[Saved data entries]
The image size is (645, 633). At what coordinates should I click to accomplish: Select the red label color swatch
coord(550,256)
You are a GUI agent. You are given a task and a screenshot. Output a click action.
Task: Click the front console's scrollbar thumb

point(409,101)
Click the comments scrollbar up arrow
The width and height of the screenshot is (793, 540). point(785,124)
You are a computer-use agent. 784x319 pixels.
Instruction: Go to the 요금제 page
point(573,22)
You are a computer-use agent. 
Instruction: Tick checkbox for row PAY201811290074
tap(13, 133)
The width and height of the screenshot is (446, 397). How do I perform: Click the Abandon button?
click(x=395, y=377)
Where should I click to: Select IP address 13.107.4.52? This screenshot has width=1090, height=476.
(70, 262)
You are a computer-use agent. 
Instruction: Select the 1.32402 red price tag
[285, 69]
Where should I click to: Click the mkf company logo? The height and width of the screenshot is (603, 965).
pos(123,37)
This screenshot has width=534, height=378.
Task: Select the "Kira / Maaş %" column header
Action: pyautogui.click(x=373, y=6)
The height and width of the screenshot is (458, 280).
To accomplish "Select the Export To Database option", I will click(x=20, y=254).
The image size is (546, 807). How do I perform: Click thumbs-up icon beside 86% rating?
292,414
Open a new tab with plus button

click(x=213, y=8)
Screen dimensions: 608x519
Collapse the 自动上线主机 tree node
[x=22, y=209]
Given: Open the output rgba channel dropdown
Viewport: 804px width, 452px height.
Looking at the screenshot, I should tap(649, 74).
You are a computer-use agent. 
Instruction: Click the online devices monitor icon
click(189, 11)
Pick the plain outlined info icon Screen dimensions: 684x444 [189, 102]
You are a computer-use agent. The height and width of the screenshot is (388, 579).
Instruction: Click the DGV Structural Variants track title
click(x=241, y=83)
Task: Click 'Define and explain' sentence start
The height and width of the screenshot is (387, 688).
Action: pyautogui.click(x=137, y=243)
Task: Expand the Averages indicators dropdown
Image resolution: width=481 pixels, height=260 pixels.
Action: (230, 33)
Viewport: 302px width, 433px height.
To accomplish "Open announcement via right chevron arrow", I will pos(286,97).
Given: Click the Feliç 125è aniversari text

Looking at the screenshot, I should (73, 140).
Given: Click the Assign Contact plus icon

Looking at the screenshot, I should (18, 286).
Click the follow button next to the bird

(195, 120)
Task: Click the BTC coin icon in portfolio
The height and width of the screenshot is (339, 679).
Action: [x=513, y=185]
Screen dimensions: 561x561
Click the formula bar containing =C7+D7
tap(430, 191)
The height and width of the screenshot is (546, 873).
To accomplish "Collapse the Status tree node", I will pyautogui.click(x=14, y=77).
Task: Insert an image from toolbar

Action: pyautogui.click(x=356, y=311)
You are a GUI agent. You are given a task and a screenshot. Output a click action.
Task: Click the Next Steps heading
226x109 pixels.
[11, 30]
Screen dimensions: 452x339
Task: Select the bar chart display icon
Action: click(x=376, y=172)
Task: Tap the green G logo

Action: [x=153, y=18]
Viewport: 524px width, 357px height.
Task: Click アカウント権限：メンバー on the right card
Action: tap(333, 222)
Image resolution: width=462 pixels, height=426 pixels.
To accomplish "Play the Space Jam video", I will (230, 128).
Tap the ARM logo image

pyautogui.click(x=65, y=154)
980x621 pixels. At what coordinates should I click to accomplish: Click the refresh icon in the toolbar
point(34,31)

ASSIGNMENT: Reproduce the entries above in full and exactly.

OUTPUT BELOW:
The image size is (645, 633). At what coordinates should I click to accomplish: Select the red label color swatch
coord(550,256)
You are a GUI agent. You are given a task and a screenshot. Output a click action.
Task: Click the front console's scrollbar thumb

point(409,101)
Click the comments scrollbar up arrow
The width and height of the screenshot is (793, 540). point(785,124)
You are a computer-use agent. 784x319 pixels.
Instruction: Go to the 요금제 page
point(573,22)
You are a computer-use agent. 
Instruction: Tick checkbox for row PAY201811290074
tap(13, 133)
The width and height of the screenshot is (446, 397). How do I perform: Click the Abandon button?
click(x=395, y=377)
Where should I click to: Select IP address 13.107.4.52? This screenshot has width=1090, height=476.
(70, 262)
You are a computer-use agent. 
Instruction: Select the 1.32402 red price tag
[285, 69]
Where should I click to: Click the mkf company logo? The height and width of the screenshot is (603, 965).
pos(123,37)
This screenshot has width=534, height=378.
Task: Select the "Kira / Maaş %" column header
Action: pyautogui.click(x=373, y=6)
The height and width of the screenshot is (458, 280).
To accomplish "Select the Export To Database option", I will click(x=20, y=254).
The image size is (546, 807). How do I perform: Click thumbs-up icon beside 86% rating?
292,414
Open a new tab with plus button

click(x=213, y=8)
Screen dimensions: 608x519
Collapse the 自动上线主机 tree node
[x=22, y=209]
Given: Open the output rgba channel dropdown
Viewport: 804px width, 452px height.
Looking at the screenshot, I should tap(649, 74).
You are a computer-use agent. 
Instruction: Click the online devices monitor icon
click(189, 11)
Pick the plain outlined info icon Screen dimensions: 684x444 [189, 102]
You are a computer-use agent. The height and width of the screenshot is (388, 579).
Instruction: Click the DGV Structural Variants track title
click(x=241, y=83)
Task: Click 'Define and explain' sentence start
The height and width of the screenshot is (387, 688).
Action: pyautogui.click(x=137, y=243)
Task: Expand the Averages indicators dropdown
Image resolution: width=481 pixels, height=260 pixels.
Action: (230, 33)
Viewport: 302px width, 433px height.
To accomplish "Open announcement via right chevron arrow", I will pos(286,97).
Given: Click the Feliç 125è aniversari text

Looking at the screenshot, I should (73, 140).
Given: Click the Assign Contact plus icon

Looking at the screenshot, I should (18, 286).
Click the follow button next to the bird

(195, 120)
Task: Click the BTC coin icon in portfolio
The height and width of the screenshot is (339, 679).
Action: [x=513, y=185]
Screen dimensions: 561x561
Click the formula bar containing =C7+D7
tap(430, 191)
The height and width of the screenshot is (546, 873).
To accomplish "Collapse the Status tree node", I will pyautogui.click(x=14, y=77).
Task: Insert an image from toolbar

Action: pyautogui.click(x=356, y=311)
You are a GUI agent. You are given a task and a screenshot. Output a click action.
Task: Click the Next Steps heading
226x109 pixels.
[11, 30]
Screen dimensions: 452x339
Task: Select the bar chart display icon
Action: click(x=376, y=172)
Task: Tap the green G logo

Action: [x=153, y=18]
Viewport: 524px width, 357px height.
Task: Click アカウント権限：メンバー on the right card
Action: tap(333, 222)
Image resolution: width=462 pixels, height=426 pixels.
To accomplish "Play the Space Jam video", I will (230, 128).
Tap the ARM logo image

pyautogui.click(x=65, y=154)
980x621 pixels. At what coordinates should I click to accomplish: Click the refresh icon in the toolbar
point(34,31)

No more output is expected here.